M. [K] [E] s’est donc prononcé sur le désordre lié « aux travaux nécessaires pour rehausser la dalle de l’extension construite au même niveau que la terrasse de l’habitation principale, ainsi que pour créer une rampe d’accès en façade avant de cette nouvelle construction », les demandes formulées devant le juge de la mise en état par les consorts [V]- [R] sont donc sans objet. Il convient au surplus de souligner que ces éléments n’ont pas fait l’objet de dires avant la clôture de l’expertise.
Par conséquent, il convient de rejeter la demande d’expertise judiciaire sollicitée par [M] [V], ainsi que [O] [V] et [D] [R] agissant tant en leur nom personnel qu’en qualité de curateurs de leur fils [M].
Sur les dépens
L’article 696 du code de procédure civile dispose que la partie perdante est condamnée aux dépens, à moins que le juge, par décision motivée, n’en mette la totalité ou une fraction à la charge d’une autre partie.
En l’état, il convient de réserver les dépens jusqu’à ce qu’une décision intervienne sur le fond du litige.
Sur les frais irrépétibles
L’article 700 du code de procédure civile dispose que le juge condamne la partie tenue aux dépens ou qui perd son procès à payer à l’autre partie la somme qu’il détermine, au titre des frais exposés et non compris dans les dépens.

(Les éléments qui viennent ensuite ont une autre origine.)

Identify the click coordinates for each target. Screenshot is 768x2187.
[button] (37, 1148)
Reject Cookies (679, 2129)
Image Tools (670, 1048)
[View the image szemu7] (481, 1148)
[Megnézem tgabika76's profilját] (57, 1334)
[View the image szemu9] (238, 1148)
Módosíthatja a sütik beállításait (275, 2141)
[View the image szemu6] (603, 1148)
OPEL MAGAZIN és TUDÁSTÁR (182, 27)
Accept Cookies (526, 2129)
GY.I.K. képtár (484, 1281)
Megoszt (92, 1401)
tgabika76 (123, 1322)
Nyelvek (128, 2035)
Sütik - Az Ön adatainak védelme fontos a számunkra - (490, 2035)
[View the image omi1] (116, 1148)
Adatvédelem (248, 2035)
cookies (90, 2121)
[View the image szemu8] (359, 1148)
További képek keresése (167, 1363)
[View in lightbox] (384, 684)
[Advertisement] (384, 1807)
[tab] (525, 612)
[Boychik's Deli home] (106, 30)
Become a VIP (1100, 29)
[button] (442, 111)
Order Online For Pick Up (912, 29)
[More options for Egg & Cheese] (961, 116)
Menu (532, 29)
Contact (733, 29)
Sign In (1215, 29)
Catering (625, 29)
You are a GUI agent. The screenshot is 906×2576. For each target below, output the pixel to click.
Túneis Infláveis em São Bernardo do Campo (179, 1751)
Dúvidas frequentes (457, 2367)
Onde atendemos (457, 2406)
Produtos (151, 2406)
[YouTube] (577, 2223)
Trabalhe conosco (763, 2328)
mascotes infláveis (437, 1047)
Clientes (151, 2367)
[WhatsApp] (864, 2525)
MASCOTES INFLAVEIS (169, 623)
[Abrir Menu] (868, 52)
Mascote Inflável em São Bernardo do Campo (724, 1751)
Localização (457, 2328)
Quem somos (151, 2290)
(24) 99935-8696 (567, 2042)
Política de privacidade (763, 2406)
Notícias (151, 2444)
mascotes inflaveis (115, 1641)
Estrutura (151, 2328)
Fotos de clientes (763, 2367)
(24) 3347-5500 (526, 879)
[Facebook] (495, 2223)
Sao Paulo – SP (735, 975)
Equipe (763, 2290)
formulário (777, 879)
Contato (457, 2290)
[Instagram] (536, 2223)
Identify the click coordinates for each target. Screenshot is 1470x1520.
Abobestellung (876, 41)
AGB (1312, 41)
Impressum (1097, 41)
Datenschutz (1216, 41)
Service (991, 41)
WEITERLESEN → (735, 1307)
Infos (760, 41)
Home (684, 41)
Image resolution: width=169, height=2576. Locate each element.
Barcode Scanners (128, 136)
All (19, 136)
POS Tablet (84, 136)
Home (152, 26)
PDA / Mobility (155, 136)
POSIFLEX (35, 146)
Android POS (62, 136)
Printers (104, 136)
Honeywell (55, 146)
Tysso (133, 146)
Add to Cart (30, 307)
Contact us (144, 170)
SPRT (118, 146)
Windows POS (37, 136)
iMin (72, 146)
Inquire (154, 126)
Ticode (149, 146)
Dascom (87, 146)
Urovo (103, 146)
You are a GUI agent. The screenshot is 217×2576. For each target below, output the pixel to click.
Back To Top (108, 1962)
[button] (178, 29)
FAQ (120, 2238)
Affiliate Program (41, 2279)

En l’état, il convient de rejeter la demande formulée par la MAF au titre des dispositions de l’article 700 du code de procédure civile à l’encontre de [M] [V], ainsi que [O] [V] et [D] [R] agissant tant en leur nom personnel qu’en qualité de curateurs de leur fils [M].
PAR CES MOTIFS
Statuant publiquement et par ordonnance réputée contradictoire, par mise à disposition au greffe, par ordonnance susceptible d’appel conformément aux dispositions de l’article 795 du code de procédure civile :
REJETONS la demande d’expertise judiciaire sollicitée par [M] [V], ainsi quepar [O] [V] et [D] [R] agissant tant en leur nom personnel qu’en qualité de curateurs de leur fils [M] ;
RÉSERVONS les dépens ;
REJETONS la demande de la Mutuelle des Architectes Français à l’encontre de [M] [V], ainsi que [O] [V] et [D] [R] agissant tant en leur nom personnel qu’en qualité de curateurs de leur fils [M] au titre des dispositions de l’article 700 du code de procédure civile ;
RENVOYONS les parties à la mise en état du 24 janvier 2025 pour conclusions de Me [T], invite Me [T] à mettre en cause les organes de liquidation de la société Sobanet, si la MAF maintient ses demandes subsidiaires à l’encontre de ladite société.